Try it:
Count how many lines of the data include "from". The answer is that number and nothing else.

Available data below:

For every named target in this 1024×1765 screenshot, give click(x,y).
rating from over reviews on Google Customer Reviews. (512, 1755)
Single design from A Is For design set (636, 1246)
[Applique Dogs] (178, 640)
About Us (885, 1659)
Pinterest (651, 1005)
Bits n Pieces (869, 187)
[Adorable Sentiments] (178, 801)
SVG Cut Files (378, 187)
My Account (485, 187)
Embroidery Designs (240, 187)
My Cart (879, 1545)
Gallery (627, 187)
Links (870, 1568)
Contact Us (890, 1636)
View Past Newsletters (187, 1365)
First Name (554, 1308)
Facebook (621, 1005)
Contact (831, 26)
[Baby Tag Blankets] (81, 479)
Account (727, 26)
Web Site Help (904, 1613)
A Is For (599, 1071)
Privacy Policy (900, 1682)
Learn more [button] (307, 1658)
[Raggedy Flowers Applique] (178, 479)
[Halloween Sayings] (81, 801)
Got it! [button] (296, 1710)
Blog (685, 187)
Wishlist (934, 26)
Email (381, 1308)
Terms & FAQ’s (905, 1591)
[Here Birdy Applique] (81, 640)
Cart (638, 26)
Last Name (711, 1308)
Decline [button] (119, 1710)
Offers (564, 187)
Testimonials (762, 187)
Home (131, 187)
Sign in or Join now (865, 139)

End of Available data.

Exercise response:
2